Matthew Farley’s career as an artist began when he started signing his name next to the pictures he drew on the wall of his childhood home in Wichita, KS. Growing up, he was exposed to the magnificent collection of outdoor sculpture at Wichita State University, where his mother taught. Eventually, Matthew found his way to Johnson County Community College in Overland Park, KS, where, again surrounded by a wealth of art, he received his Associates of Arts. Matthew went on to earn his Bachelor’s of Fine Arts degree with an emphasis in sculpture from The University of Kansas in 2009 and is currently pursuing his interest in public art. Since graduating, Matthew was awarded the 2010 Connor Meigs Artistic Merit Award, which culminates this October with the opening of his first solo show at the ArtLoft located in the historic Florence Mill in Omaha.

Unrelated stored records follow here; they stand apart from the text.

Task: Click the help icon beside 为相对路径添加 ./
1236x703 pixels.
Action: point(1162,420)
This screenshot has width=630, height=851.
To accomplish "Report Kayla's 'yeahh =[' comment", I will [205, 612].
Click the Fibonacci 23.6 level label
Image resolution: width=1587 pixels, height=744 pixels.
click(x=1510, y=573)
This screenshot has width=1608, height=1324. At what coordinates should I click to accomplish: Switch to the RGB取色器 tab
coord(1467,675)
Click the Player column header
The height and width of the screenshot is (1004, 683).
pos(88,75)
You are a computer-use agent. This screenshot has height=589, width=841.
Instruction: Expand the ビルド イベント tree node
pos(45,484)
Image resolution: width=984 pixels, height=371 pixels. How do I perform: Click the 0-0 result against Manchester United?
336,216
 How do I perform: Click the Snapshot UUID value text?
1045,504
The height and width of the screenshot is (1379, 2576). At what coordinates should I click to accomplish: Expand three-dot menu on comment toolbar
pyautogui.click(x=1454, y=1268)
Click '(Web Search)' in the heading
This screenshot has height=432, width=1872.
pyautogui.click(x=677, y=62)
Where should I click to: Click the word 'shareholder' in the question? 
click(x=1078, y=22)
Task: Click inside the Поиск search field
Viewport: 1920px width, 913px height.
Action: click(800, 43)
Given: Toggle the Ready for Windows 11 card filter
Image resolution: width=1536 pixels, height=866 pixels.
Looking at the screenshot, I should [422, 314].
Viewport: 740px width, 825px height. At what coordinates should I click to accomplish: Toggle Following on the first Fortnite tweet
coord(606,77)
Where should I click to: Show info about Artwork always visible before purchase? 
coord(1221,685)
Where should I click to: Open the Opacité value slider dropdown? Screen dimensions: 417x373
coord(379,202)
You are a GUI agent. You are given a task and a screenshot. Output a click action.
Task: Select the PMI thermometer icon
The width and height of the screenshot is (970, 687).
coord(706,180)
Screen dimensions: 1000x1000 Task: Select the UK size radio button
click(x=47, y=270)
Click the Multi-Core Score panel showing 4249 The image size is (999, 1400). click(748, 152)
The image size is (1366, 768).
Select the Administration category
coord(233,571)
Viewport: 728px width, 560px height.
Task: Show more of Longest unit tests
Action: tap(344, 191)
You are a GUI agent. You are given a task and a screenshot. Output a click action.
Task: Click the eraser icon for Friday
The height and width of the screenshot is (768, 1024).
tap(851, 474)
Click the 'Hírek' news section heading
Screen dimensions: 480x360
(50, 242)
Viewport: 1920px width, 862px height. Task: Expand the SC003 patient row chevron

Mediums: No specialty noted.
Location: Downtown; Grain Silo 3417 Vinton Street Omaha, NE
Owner: Emerging Terrain
Series: Stored Potential
Additional Information: Inspired by the Stored Potential project description reference to “reading the landscape,” public artist Matthew Farley immediately envisioned center-pivot irrigation circles. An aerial reminder of the grid system imposed over much of the United States by Thomas Jefferson’s 1785 National Land Survey, the pattern still provides the basic geometric order of the once unruly Great Plains. Using satellite imagery, Matthew has stitched together a “quilt” of parcels from the Nebraska landscape near the town of Ogallala so that the resulting arrangement of darkened crop circles emerge as Braille symbols. Coded within the crop circles is a reference to the Ogallala (High Plains) Aquifer, the precious resource stored below—perhaps the ultimate “stored potential.” The image’s pattern alludes to the originating word, “oglala” (lower case is used in the translation for visual purposes), meaning “to scatter one’s own.” The watery color palette offers a visual clue to this coded text—and certainly, the “circles of blue” are appropriate as well. The banner utilizes high-resolution satellite imagery courtesy of the United States Geological Survey that reveal details such as tractor tire marks, which form another layer of patterning reminiscent of quilting and an indication of deeper settlement: cultivation.